• WHAT NEEDS TO BE DONE:
Could you reproduce the rows from the line with "Screen dimensions: 416x278" up to and including the line with "tap(876, 49)", substituting "image" for "screenshot" and keeping everything else unchanged? Leave the pictures out of your answer.

• RECORDS SHOWN:
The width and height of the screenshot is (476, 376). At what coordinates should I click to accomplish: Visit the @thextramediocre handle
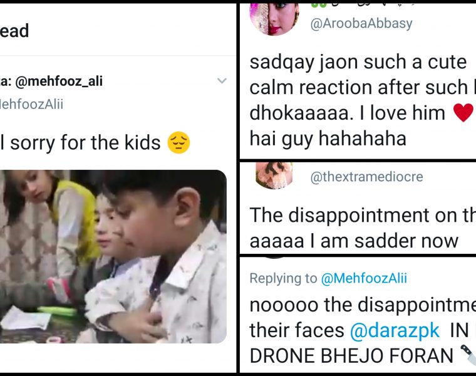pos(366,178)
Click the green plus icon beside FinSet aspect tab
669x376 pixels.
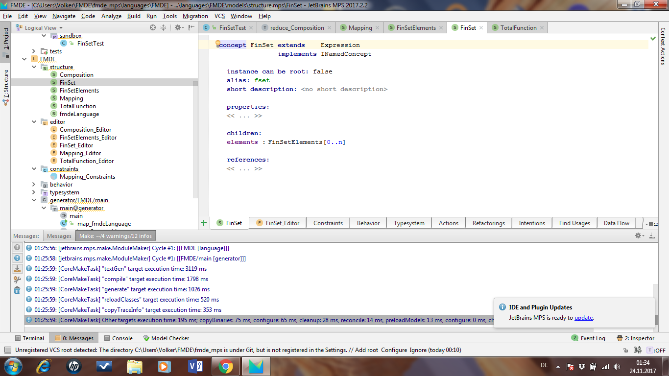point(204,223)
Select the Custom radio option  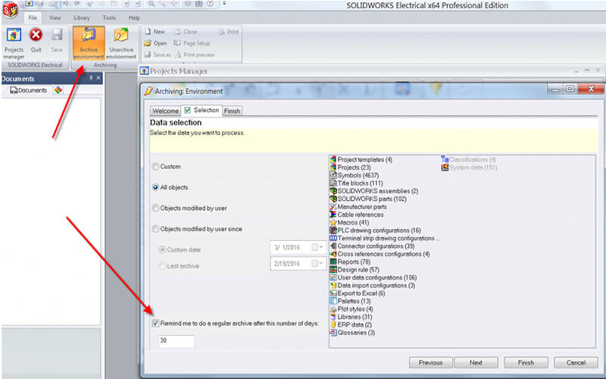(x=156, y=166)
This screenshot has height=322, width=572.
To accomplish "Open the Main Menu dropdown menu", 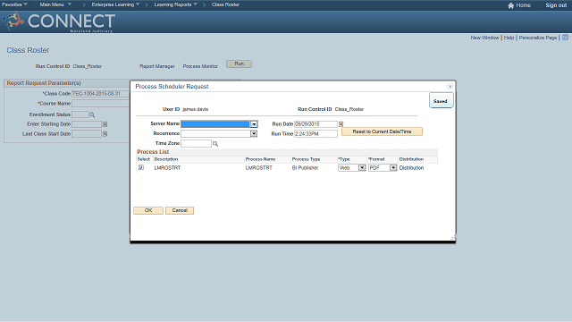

...

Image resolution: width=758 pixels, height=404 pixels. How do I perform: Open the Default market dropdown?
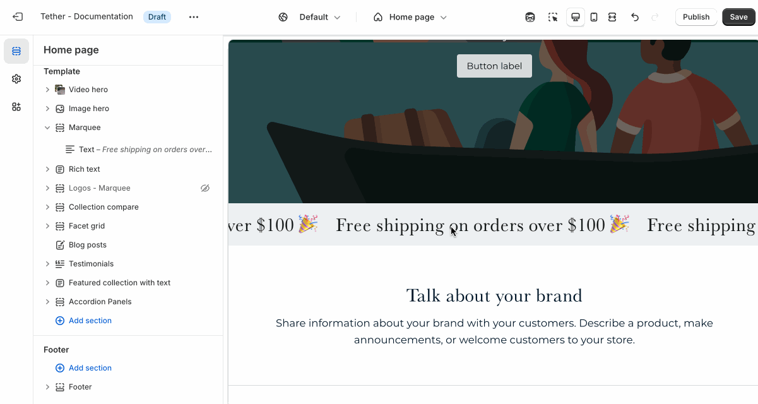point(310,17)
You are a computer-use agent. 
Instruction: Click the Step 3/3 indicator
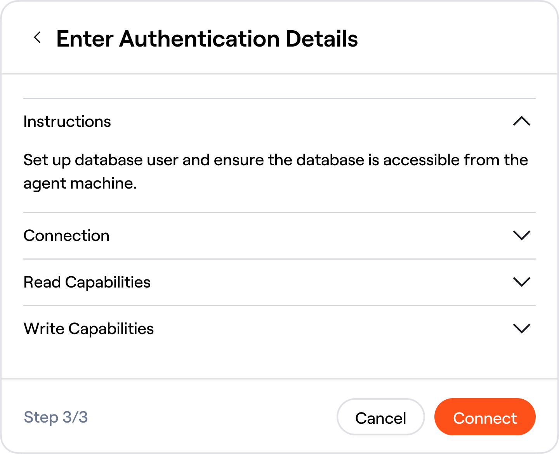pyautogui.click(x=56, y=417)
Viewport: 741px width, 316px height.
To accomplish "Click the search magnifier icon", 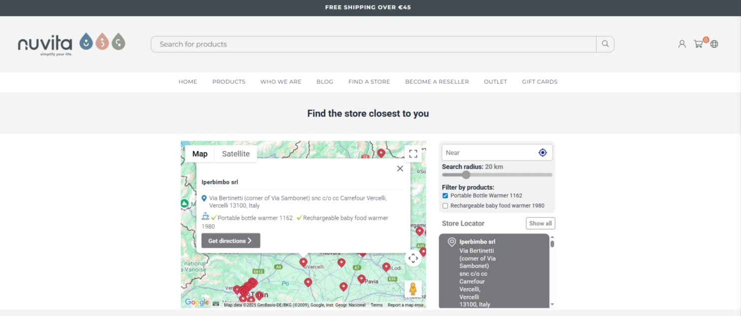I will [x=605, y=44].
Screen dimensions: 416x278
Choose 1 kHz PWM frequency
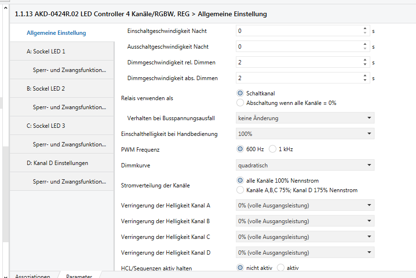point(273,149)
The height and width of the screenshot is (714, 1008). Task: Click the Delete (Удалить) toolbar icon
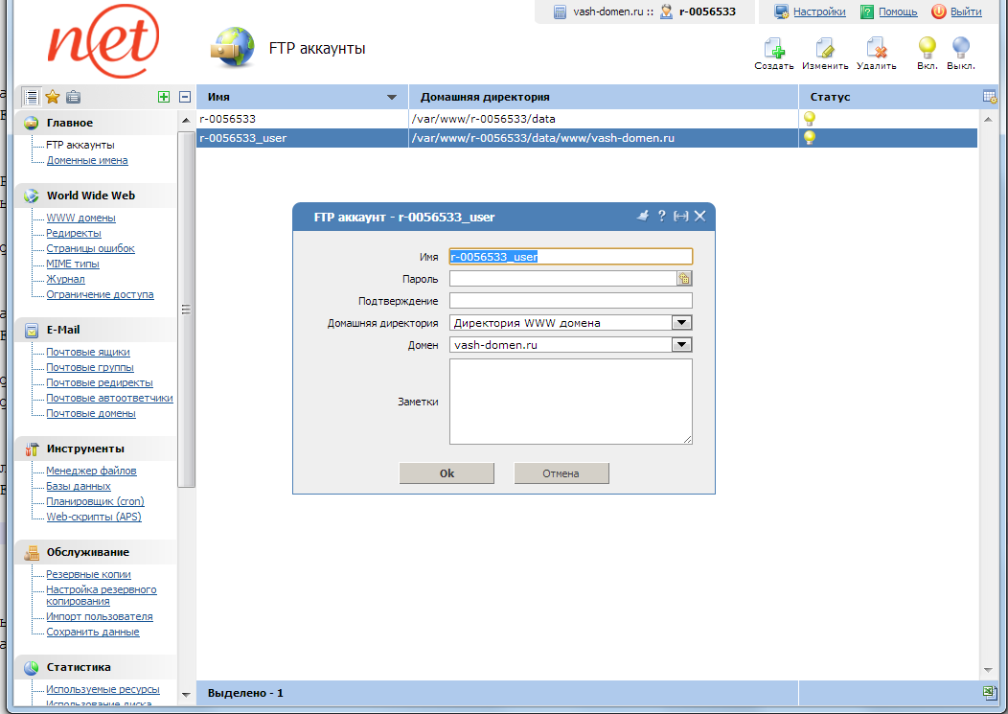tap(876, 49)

• RESPONSE TO THE EXERCISE:
Screen dimensions: 416x278
Choose 1 kHz PWM frequency
point(273,149)
The height and width of the image is (714, 1008). Task: Click the Delete (Удалить) toolbar icon
tap(876, 49)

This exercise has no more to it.